According to the general procedure for click chemistry, G0(L) (0.1 g, 0.31 mmol) was treated with azidomethyl ferrocene (4 eq.) to yield 0.14 g (80%) of G0(L)Fc. 1H NMR (400 MHz, CDCl3) δ 7.19 (s, 1H), 6.51 (s, 1H), 6.47 (s, 1H), 6.34 (t, J =2.4 Hz, 1H), 5.22 (s, 2H), 4.58 (d, J =4.0 Hz, 2H), 4.46 (s, 2H), 4.24 (t, J = 1.6 Hz, 2H), 4.19-4.16 (m, 7H), 3.92 (t, J = 6.0 Hz, 2H), 2.81 (t, J = 7.2 Hz, 2H), 2,43, (bs, 1H), 2.12-2.05 (m, 2H), 1.47 (s, 9H); 13C NMR (100 MHz, CDCl3) δ 168.0, 160.2, 159.1, 147.0, 143.7, 120.4, 106.1, 104.9, 100.7, 82.4, 81.1, 77.4, 77.3, 77.1, 76.8, 69.0, 68.9, 66.9, 65.7, 65.0, 49.9, 28.8, 28.1, 22.1; FAB/MS m/z (r.i.) 561(M+, 40), 362(15), 307(20), 199(100). HRMS (FAB+) calculated for C29H35FeN3O5 561.1927, found 561.1942.
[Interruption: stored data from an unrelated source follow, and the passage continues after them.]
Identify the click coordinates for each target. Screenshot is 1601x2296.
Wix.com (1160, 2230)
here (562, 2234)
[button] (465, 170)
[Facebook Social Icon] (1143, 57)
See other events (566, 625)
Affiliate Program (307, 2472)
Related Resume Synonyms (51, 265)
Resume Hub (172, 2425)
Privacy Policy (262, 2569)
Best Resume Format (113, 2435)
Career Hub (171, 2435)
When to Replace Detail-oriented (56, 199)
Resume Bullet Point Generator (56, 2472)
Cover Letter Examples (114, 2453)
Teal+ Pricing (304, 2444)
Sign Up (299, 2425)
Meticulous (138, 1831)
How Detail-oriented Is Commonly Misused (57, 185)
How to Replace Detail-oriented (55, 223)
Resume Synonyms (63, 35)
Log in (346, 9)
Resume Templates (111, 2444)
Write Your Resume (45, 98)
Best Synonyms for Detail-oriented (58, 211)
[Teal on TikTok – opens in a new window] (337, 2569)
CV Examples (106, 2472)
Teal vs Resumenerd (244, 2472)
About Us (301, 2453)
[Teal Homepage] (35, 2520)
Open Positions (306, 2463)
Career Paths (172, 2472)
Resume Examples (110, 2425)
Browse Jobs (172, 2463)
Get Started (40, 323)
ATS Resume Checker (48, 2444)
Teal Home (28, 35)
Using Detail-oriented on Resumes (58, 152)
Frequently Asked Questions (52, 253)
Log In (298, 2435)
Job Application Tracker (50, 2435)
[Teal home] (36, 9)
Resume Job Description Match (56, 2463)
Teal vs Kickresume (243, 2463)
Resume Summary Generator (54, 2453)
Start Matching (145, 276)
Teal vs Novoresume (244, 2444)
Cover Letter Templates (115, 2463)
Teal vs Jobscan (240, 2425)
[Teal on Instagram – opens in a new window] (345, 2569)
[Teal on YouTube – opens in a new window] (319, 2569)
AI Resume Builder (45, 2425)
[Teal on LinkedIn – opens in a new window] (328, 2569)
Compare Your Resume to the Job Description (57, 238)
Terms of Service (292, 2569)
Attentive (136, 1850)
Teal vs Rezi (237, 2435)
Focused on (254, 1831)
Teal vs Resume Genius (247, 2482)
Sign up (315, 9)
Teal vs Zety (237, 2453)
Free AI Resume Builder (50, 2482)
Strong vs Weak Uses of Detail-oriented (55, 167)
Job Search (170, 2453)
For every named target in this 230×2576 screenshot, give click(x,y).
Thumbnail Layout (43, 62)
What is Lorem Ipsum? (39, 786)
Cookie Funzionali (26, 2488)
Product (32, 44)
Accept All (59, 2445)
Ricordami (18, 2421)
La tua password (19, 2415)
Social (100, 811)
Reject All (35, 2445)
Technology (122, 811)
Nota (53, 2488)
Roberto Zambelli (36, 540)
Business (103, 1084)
The alcohol G1(L2) (0.05 g, 0.08 mmol) was subjected to click reaction as per the general procedure to yield 0.055 g (92%) of G1(L2)Fc. 1H NMR (400 MHz, CDCl3) δ 7.50 (s, 1H), 6.96-6.40 (m, 11H), 5.33-5.22 (m, 2H), 4.92 (s, 4H), 4.66 (s, 2H), 4.47-4.41 (m, 7H), 4.30-4.10 (m, 8H), 3.90 (m, 6H), 2.84 (bs, 2H), 2.29-1.18(m, 61H), 0.88-0.81 (m, 6H); 13C NMR (100 MHz, CDCl3) δ 168.0, 167.8, 160.3, 160.0, 159.0, 156.9, 155.8, 147.0, 141.8, 139.5, 135.5, 119.2, 110.1, 107.0, 105.4, 105.3, 104.8, 103.5, 101.0, 100.7, 82.2, 82.0, 69.9, 69.5, 68.7, 68.0, 66.8, 66.2, 65.7, 65.3, 49.6, 31.8, 29.5, 29.4, 29.3, 29.2, 29.1, 28.9, 28.0, 25.9, 22.5, 22.0, 14.0; MALDI-ToF m/z 1422.9, 1445.7 (C81H111FeN3O15 requires 1422.6 and C81H111FeN3O15 +Na+ requires 1445.6).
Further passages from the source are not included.